Tempo: Distributed Tracing and the Question Metrics Can't Answer

Metrics tell you something is slow. Logs tell you an error occurred. Neither tells you why a request that touched six services took three seconds when it should have taken two hundred milliseconds. That is the problem distributed tracing solves, and Tempo is how I added it to the stack.

I resisted tracing for a while. It felt like the kind of thing big companies with dozens of microservices needed, not something relevant for the systems I was building. I was wrong. Even with three or four services talking to each other, tracing answers questions that metrics and logs simply cannot.

What Tracing Actually Shows You

Every request that comes into your system gets assigned a trace ID. As that request flows through your services, each operation — a database query, an HTTP call to another service, a cache lookup — becomes a span within that trace. At the end, you have a complete picture of everything that happened, in order, with timing for each step.

The first time I looked at a real trace for a slow request, I found the problem in about thirty seconds. One database query that should have used an index was doing a full table scan. It showed up as a span taking 1.8 seconds in a request that was otherwise fine. Without tracing I would have been adding log statements and redeploying, hoping to catch it again.

Tempo's Place in the Stack

Tempo is Grafana's distributed tracing backend. Like Loki with logs, it is designed to be cheap to run and simple to operate. It stores traces in object storage — S3, Azure Blob, or local disk — and indexes only the trace ID and a handful of metadata fields. You do not pay for full-text indexing of every span attribute.

It accepts traces in the standard formats: OpenTelemetry, Jaeger, Zipkin. You pick what your application emits and Tempo receives it. No proprietary protocol.

And like Prometheus and Loki before it, it connects directly to Grafana. Once it is wired up, you can jump from a spike in your error rate panel straight to the traces from that time window. From there you drill into individual spans. The whole investigation happens in one place.

Setting It Up in .NET

OpenTelemetry is the standard and .NET has first-class support for it. Add the packages:

dotnet add package OpenTelemetry.Extensions.Hosting
dotnet add package OpenTelemetry.Instrumentation.AspNetCore
dotnet add package OpenTelemetry.Instrumentation.Http
dotnet add package OpenTelemetry.Exporter.OpenTelemetryProtocol

Then configure it in your startup:

builder.Services.AddOpenTelemetry()
    .WithTracing(tracing => tracing
        .SetResourceBuilder(ResourceBuilder.CreateDefault()
            .AddService("my-api"))
        .AddAspNetCoreInstrumentation()
        .AddHttpClientInstrumentation()
        .AddOtlpExporter(opts => {
            opts.Endpoint = new Uri("http://tempo:4317");
        }));

That is it for the basics. ASP.NET Core instrumentation automatically creates spans for every incoming request. HTTP client instrumentation creates child spans for every outgoing call. You get the full request flow without writing a single manual span.

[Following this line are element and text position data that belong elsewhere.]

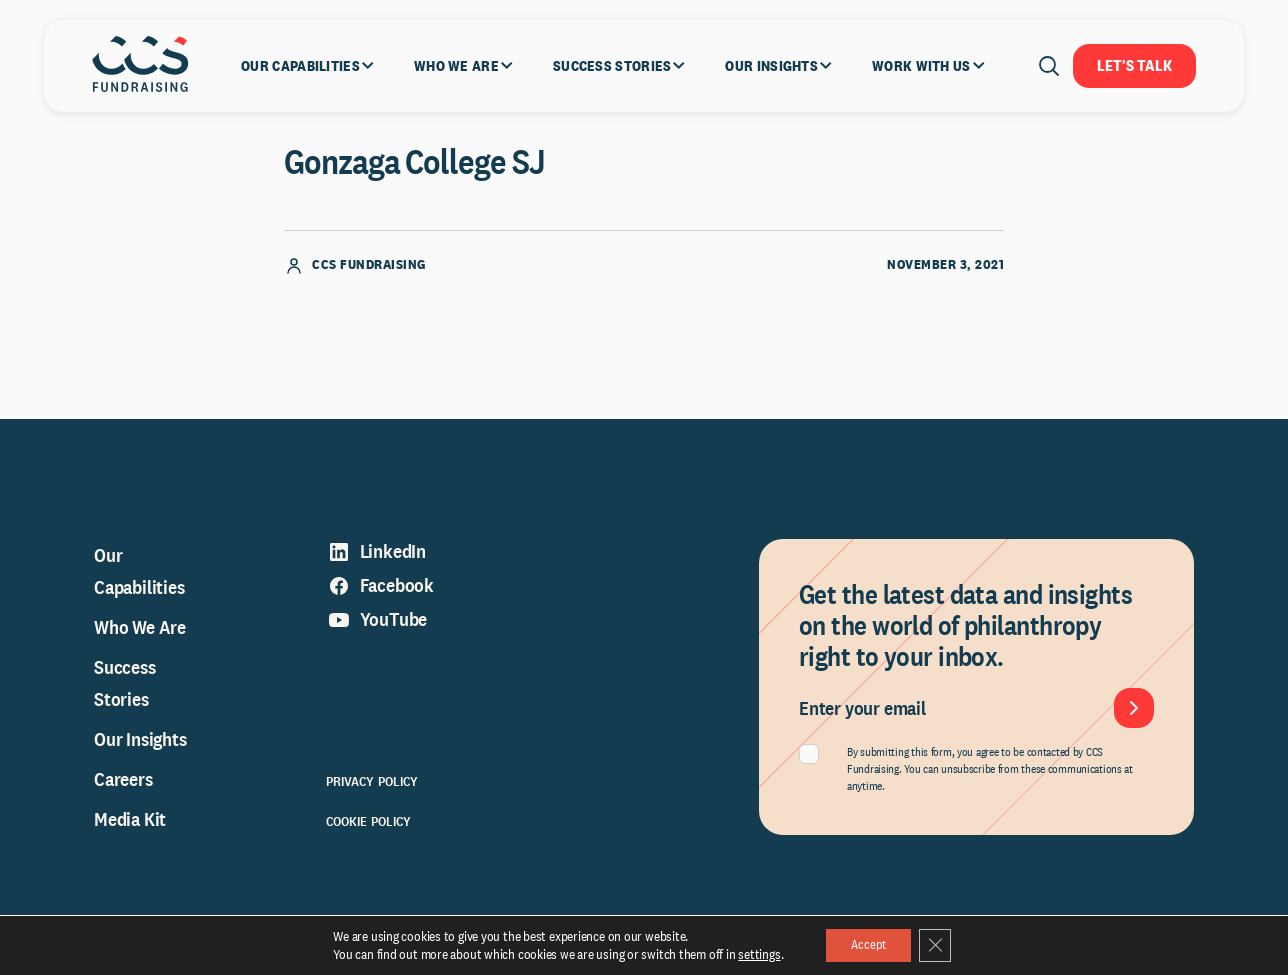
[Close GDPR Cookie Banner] (941, 944)
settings (751, 953)
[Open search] (1049, 66)
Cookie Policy (369, 841)
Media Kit (130, 839)
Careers (123, 799)
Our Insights (140, 759)
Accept (866, 944)
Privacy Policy (372, 801)
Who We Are (140, 647)
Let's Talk (1134, 65)
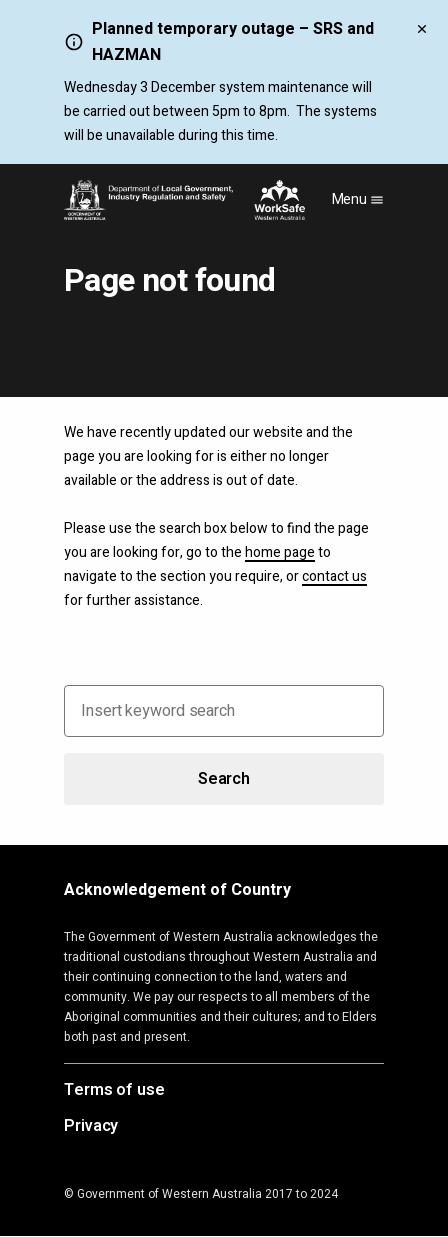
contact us (334, 576)
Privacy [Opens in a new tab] (91, 1127)
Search (224, 779)
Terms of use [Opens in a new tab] (114, 1091)
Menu (358, 199)
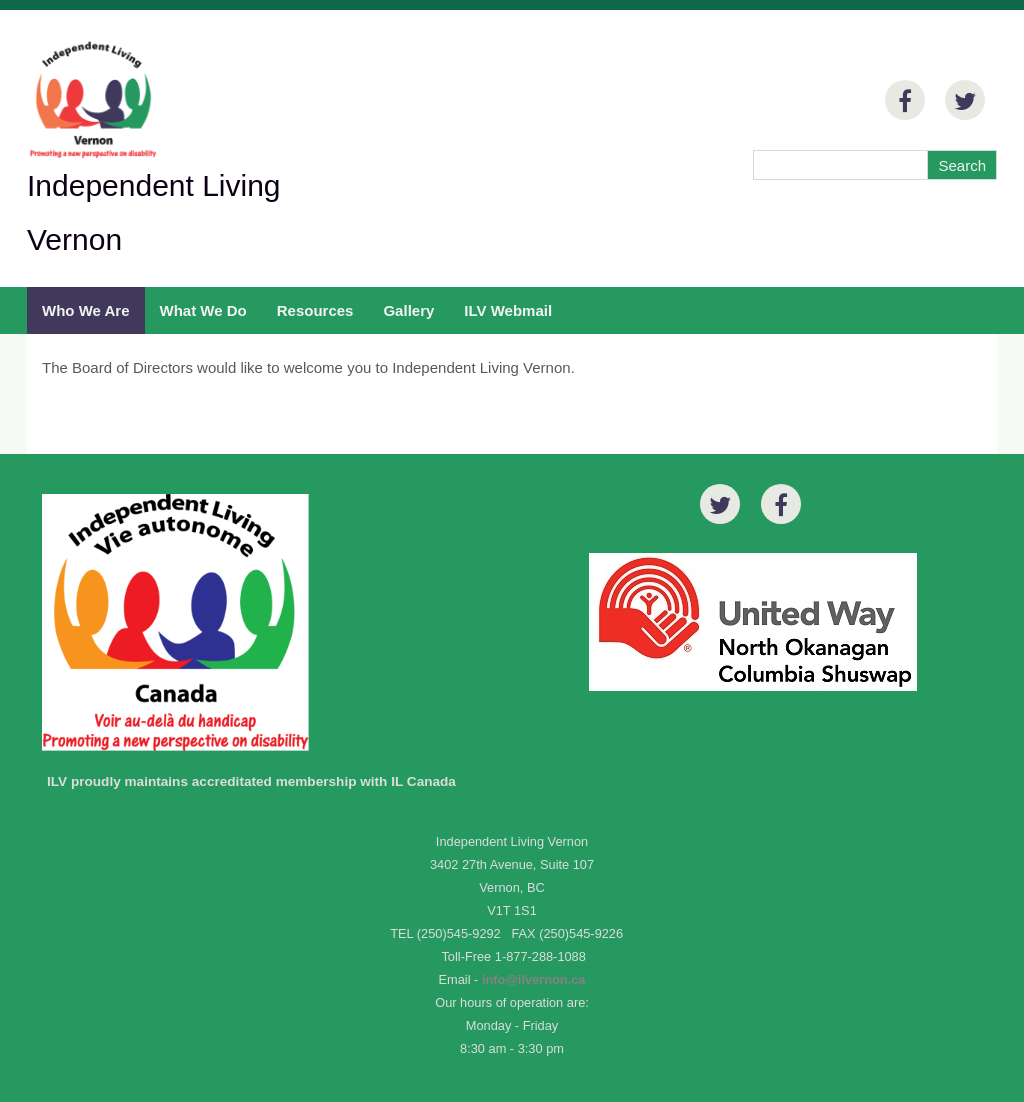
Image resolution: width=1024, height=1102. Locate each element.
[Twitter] (965, 100)
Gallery (408, 310)
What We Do (203, 310)
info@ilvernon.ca (534, 979)
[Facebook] (905, 100)
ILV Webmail (508, 310)
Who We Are (86, 310)
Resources (315, 310)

For database calls, add the relevant instrumentation package for your ORM. Entity Framework Core has one. SqlClient has one. They slot into the same setup.

Reading Traces in Grafana

Add Tempo as a data source in Grafana, point it at your Tempo instance, and you can start searching traces immediately. Filter by service name, duration, status, or any attribute your application adds to spans.

The waterfall view is where tracing becomes viscerally useful. You see every span laid out on a timeline, indented by parent-child relationship. A slow database query sits visually inside the handler that triggered it. A retry to an external service shows up as two consecutive spans with a gap between them. The shape of the trace tells you the story of the request.

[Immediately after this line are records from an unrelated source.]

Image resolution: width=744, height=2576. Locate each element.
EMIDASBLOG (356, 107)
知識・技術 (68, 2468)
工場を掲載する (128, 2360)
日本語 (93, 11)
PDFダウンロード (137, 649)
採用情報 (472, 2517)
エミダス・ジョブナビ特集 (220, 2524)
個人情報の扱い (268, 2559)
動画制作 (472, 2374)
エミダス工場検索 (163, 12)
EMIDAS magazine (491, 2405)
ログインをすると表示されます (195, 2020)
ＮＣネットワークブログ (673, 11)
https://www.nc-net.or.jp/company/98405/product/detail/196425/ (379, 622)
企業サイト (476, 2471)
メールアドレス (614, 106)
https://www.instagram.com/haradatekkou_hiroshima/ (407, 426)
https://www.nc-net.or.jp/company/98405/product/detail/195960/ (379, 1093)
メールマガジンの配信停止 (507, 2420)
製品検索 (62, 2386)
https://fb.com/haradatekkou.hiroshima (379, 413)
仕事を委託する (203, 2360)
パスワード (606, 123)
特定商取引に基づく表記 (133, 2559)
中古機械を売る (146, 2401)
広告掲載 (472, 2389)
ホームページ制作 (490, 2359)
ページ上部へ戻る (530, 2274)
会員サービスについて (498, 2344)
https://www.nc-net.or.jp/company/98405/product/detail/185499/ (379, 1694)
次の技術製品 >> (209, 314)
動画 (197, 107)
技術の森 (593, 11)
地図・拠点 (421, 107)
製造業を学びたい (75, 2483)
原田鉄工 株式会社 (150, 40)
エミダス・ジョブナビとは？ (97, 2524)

Grafana also links Tempo to Loki automatically if you configure both. From a span, you can jump directly to the logs emitted during that span's time window, for that service, without any manual filtering. Correlation that used to require copy-pasting timestamps across three tabs is now one click.

What I Did Not Expect

I expected tracing to be useful for debugging slow requests. It is. But what surprised me was how useful it is for understanding the system's normal behaviour.

Looking at healthy traces — requests that completed fast and without errors — taught me things about the codebase I did not know. Database queries I thought were simple turned out to involve multiple round trips. A cache I assumed was being hit was actually missing on the first request of every session. You learn what your system actually does, not what you think it does.

That kind of understanding is hard to get from metrics and logs alone. Metrics aggregate everything. Logs capture specific events. Traces show you the structure of execution. All three together give you a complete picture.

Completing the Stack

With Prometheus, Loki, Tempo, and Grafana, the observability stack is complete. Metrics for the what, logs for the what exactly, traces for the why and where. All open source, all vendor-neutral, all connected in Grafana.

I set this up incrementally over several months, starting with Prometheus, then adding Loki, then Tempo. Each one added a layer of understanding that the previous ones could not provide. None of them required significant infrastructure investment or lock-in to a cloud provider's billing model.

If you have already come this far with Prometheus and Loki, Tempo is a natural and worthwhile last step.